DIRECTIONS: Set out the records below as a Markdown table with the columns "Row" and "Record", giving each line its own numbered row and leaving out blank lines.

GIVEN ENTRIES:
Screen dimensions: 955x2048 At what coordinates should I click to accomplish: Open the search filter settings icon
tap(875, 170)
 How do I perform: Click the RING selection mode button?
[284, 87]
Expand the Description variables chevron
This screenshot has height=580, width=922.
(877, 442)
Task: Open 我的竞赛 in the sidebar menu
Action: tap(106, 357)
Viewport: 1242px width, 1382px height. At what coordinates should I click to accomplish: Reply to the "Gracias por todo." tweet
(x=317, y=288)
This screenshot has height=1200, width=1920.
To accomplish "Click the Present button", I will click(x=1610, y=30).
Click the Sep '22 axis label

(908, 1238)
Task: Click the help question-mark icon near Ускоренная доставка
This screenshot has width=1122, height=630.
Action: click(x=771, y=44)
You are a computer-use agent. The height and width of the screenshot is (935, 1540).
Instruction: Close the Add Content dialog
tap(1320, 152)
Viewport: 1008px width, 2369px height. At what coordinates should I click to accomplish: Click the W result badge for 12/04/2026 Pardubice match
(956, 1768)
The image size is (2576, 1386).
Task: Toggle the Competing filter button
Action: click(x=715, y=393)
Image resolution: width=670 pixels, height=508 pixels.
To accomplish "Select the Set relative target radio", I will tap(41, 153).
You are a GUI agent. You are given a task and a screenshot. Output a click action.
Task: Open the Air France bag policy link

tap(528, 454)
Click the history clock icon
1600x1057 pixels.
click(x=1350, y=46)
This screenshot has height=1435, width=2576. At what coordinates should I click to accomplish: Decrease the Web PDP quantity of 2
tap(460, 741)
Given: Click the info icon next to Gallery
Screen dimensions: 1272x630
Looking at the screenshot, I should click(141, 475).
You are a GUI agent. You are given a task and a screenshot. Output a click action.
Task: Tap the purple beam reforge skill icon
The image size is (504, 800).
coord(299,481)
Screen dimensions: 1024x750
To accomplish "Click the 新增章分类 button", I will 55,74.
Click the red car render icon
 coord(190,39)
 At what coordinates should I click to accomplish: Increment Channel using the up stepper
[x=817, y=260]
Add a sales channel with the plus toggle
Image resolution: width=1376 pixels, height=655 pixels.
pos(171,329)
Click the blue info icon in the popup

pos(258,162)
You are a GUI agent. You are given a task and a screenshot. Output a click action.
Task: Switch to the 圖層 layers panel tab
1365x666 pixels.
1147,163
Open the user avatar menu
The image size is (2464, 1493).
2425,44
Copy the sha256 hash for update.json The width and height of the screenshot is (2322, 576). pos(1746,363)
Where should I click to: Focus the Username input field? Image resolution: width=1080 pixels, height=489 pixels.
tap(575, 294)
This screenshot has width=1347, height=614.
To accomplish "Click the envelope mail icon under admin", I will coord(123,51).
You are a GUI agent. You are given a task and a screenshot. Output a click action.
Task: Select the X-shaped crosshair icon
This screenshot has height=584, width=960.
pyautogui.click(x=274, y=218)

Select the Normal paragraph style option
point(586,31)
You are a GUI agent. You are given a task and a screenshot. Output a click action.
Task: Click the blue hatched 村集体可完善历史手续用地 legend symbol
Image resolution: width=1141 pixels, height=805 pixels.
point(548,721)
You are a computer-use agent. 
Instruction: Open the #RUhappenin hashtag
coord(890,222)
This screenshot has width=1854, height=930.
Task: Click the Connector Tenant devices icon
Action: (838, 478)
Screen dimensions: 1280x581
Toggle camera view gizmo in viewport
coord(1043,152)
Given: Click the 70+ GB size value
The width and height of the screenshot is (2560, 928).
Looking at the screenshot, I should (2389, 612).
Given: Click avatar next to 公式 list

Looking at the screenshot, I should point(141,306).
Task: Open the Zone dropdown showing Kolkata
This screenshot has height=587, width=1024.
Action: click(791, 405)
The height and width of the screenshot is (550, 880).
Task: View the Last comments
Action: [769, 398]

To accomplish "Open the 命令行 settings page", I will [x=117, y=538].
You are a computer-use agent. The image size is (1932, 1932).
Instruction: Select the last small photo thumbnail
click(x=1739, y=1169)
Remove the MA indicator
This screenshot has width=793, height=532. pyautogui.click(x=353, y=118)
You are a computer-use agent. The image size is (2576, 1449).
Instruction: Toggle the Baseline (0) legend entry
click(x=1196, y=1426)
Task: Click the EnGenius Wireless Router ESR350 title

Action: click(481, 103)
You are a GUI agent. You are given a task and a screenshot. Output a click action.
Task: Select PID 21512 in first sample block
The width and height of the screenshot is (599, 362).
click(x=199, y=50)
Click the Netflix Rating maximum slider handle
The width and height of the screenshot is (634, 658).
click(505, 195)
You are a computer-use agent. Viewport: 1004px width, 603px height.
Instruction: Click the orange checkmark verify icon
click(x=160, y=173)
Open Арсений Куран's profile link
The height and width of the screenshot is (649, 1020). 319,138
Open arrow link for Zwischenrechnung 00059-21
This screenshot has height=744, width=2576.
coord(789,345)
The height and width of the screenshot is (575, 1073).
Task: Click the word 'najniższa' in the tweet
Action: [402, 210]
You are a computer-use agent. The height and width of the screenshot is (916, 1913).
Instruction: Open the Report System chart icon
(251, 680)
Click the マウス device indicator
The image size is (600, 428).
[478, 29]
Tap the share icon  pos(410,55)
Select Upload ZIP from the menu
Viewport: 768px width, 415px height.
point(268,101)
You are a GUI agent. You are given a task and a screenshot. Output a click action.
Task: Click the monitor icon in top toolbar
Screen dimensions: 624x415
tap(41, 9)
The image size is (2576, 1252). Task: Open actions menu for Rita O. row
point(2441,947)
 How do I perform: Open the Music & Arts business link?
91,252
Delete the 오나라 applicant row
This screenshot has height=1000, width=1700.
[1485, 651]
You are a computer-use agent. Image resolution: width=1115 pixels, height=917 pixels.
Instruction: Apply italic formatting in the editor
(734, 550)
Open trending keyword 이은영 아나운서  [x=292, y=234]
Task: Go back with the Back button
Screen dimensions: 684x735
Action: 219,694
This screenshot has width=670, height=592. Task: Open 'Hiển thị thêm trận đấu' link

COMPLETE RESPONSE:
| Row | Record |
|---|---|
| 1 | Screen dimensions: 955x2048 At what coordinates should I click to accomplish: Open the search filter settings icon |
| 2 | tap(875, 170) |
| 3 |  How do I perform: Click the RING selection mode button? |
| 4 | [284, 87] |
| 5 | Expand the Description variables chevron |
| 6 | This screenshot has height=580, width=922. |
| 7 | (877, 442) |
| 8 | Task: Open 我的竞赛 in the sidebar menu |
| 9 | Action: tap(106, 357) |
| 10 | Viewport: 1242px width, 1382px height. At what coordinates should I click to accomplish: Reply to the "Gracias por todo." tweet |
| 11 | (x=317, y=288) |
| 12 | This screenshot has height=1200, width=1920. |
| 13 | To accomplish "Click the Present button", I will click(x=1610, y=30). |
| 14 | Click the Sep '22 axis label |
| 15 | (908, 1238) |
| 16 | Task: Click the help question-mark icon near Ускоренная доставка |
| 17 | This screenshot has width=1122, height=630. |
| 18 | Action: click(x=771, y=44) |
| 19 | You are a computer-use agent. The height and width of the screenshot is (935, 1540). |
| 20 | Instruction: Close the Add Content dialog |
| 21 | tap(1320, 152) |
| 22 | Viewport: 1008px width, 2369px height. At what coordinates should I click to accomplish: Click the W result badge for 12/04/2026 Pardubice match |
| 23 | (956, 1768) |
| 24 | The image size is (2576, 1386). |
| 25 | Task: Toggle the Competing filter button |
| 26 | Action: click(x=715, y=393) |
| 27 | Image resolution: width=670 pixels, height=508 pixels. |
| 28 | To accomplish "Select the Set relative target radio", I will tap(41, 153). |
| 29 | You are a GUI agent. You are given a task and a screenshot. Output a click action. |
| 30 | Task: Open the Air France bag policy link |
| 31 | tap(528, 454) |
| 32 | Click the history clock icon |
| 33 | 1600x1057 pixels. |
| 34 | click(x=1350, y=46) |
| 35 | This screenshot has height=1435, width=2576. At what coordinates should I click to accomplish: Decrease the Web PDP quantity of 2 |
| 36 | tap(460, 741) |
| 37 | Given: Click the info icon next to Gallery |
| 38 | Screen dimensions: 1272x630 |
| 39 | Looking at the screenshot, I should click(141, 475). |
| 40 | You are a GUI agent. You are given a task and a screenshot. Output a click action. |
| 41 | Task: Tap the purple beam reforge skill icon |
| 42 | The image size is (504, 800). |
| 43 | coord(299,481) |
| 44 | Screen dimensions: 1024x750 |
| 45 | To accomplish "Click the 新增章分类 button", I will 55,74. |
| 46 | Click the red car render icon |
| 47 |  coord(190,39) |
| 48 |  At what coordinates should I click to accomplish: Increment Channel using the up stepper |
| 49 | [x=817, y=260] |
| 50 | Add a sales channel with the plus toggle |
| 51 | Image resolution: width=1376 pixels, height=655 pixels. |
| 52 | pos(171,329) |
| 53 | Click the blue info icon in the popup |
| 54 | pos(258,162) |
| 55 | You are a GUI agent. You are given a task and a screenshot. Output a click action. |
| 56 | Task: Switch to the 圖層 layers panel tab |
| 57 | 1365x666 pixels. |
| 58 | 1147,163 |
| 59 | Open the user avatar menu |
| 60 | The image size is (2464, 1493). |
| 61 | 2425,44 |
| 62 | Copy the sha256 hash for update.json The width and height of the screenshot is (2322, 576). pos(1746,363) |
| 63 | Where should I click to: Focus the Username input field? Image resolution: width=1080 pixels, height=489 pixels. |
| 64 | tap(575, 294) |
| 65 | This screenshot has width=1347, height=614. |
| 66 | To accomplish "Click the envelope mail icon under admin", I will coord(123,51). |
| 67 | You are a GUI agent. You are given a task and a screenshot. Output a click action. |
| 68 | Task: Select the X-shaped crosshair icon |
| 69 | This screenshot has height=584, width=960. |
| 70 | pyautogui.click(x=274, y=218) |
| 71 | Select the Normal paragraph style option |
| 72 | point(586,31) |
| 73 | You are a GUI agent. You are given a task and a screenshot. Output a click action. |
| 74 | Task: Click the blue hatched 村集体可完善历史手续用地 legend symbol |
| 75 | Image resolution: width=1141 pixels, height=805 pixels. |
| 76 | point(548,721) |
| 77 | You are a computer-use agent.  |
| 78 | Instruction: Open the #RUhappenin hashtag |
| 79 | coord(890,222) |
| 80 | This screenshot has width=1854, height=930. |
| 81 | Task: Click the Connector Tenant devices icon |
| 82 | Action: (838, 478) |
| 83 | Screen dimensions: 1280x581 |
| 84 | Toggle camera view gizmo in viewport |
| 85 | coord(1043,152) |
| 86 | Given: Click the 70+ GB size value |
| 87 | The width and height of the screenshot is (2560, 928). |
| 88 | Looking at the screenshot, I should (2389, 612). |
| 89 | Given: Click avatar next to 公式 list |
| 90 | Looking at the screenshot, I should point(141,306). |
| 91 | Task: Open the Zone dropdown showing Kolkata |
| 92 | This screenshot has height=587, width=1024. |
| 93 | Action: click(791, 405) |
| 94 | The height and width of the screenshot is (550, 880). |
| 95 | Task: View the Last comments |
| 96 | Action: [769, 398] |
| 97 | To accomplish "Open the 命令行 settings page", I will [x=117, y=538]. |
| 98 | You are a computer-use agent. The image size is (1932, 1932). |
| 99 | Instruction: Select the last small photo thumbnail |
| 100 | click(x=1739, y=1169) |
| 101 | Remove the MA indicator |
| 102 | This screenshot has width=793, height=532. pyautogui.click(x=353, y=118) |
| 103 | You are a computer-use agent. The image size is (2576, 1449). |
| 104 | Instruction: Toggle the Baseline (0) legend entry |
| 105 | click(x=1196, y=1426) |
| 106 | Task: Click the EnGenius Wireless Router ESR350 title |
| 107 | Action: click(481, 103) |
| 108 | You are a GUI agent. You are given a task and a screenshot. Output a click action. |
| 109 | Task: Select PID 21512 in first sample block |
| 110 | The width and height of the screenshot is (599, 362). |
| 111 | click(x=199, y=50) |
| 112 | Click the Netflix Rating maximum slider handle |
| 113 | The width and height of the screenshot is (634, 658). |
| 114 | click(505, 195) |
| 115 | You are a computer-use agent. Viewport: 1004px width, 603px height. |
| 116 | Instruction: Click the orange checkmark verify icon |
| 117 | click(x=160, y=173) |
| 118 | Open Арсений Куран's profile link |
| 119 | The height and width of the screenshot is (649, 1020). 319,138 |
| 120 | Open arrow link for Zwischenrechnung 00059-21 |
| 121 | This screenshot has height=744, width=2576. |
| 122 | coord(789,345) |
| 123 | The height and width of the screenshot is (575, 1073). |
| 124 | Task: Click the word 'najniższa' in the tweet |
| 125 | Action: [402, 210] |
| 126 | You are a computer-use agent. The height and width of the screenshot is (916, 1913). |
| 127 | Instruction: Open the Report System chart icon |
| 128 | (251, 680) |
| 129 | Click the マウス device indicator |
| 130 | The image size is (600, 428). |
| 131 | [478, 29] |
| 132 | Tap the share icon  pos(410,55) |
| 133 | Select Upload ZIP from the menu |
| 134 | Viewport: 768px width, 415px height. |
| 135 | point(268,101) |
| 136 | You are a GUI agent. You are given a task and a screenshot. Output a click action. |
| 137 | Task: Click the monitor icon in top toolbar |
| 138 | Screen dimensions: 624x415 |
| 139 | tap(41, 9) |
| 140 | The image size is (2576, 1252). Task: Open actions menu for Rita O. row |
| 141 | point(2441,947) |
| 142 |  How do I perform: Open the Music & Arts business link? |
| 143 | 91,252 |
| 144 | Delete the 오나라 applicant row |
| 145 | This screenshot has height=1000, width=1700. |
| 146 | [1485, 651] |
| 147 | You are a computer-use agent. Image resolution: width=1115 pixels, height=917 pixels. |
| 148 | Instruction: Apply italic formatting in the editor |
| 149 | (734, 550) |
| 150 | Open trending keyword 이은영 아나운서  [x=292, y=234] |
| 151 | Task: Go back with the Back button |
| 152 | Screen dimensions: 684x735 |
| 153 | Action: 219,694 |
| 154 | This screenshot has width=670, height=592. Task: Open 'Hiển thị thêm trận đấu' link |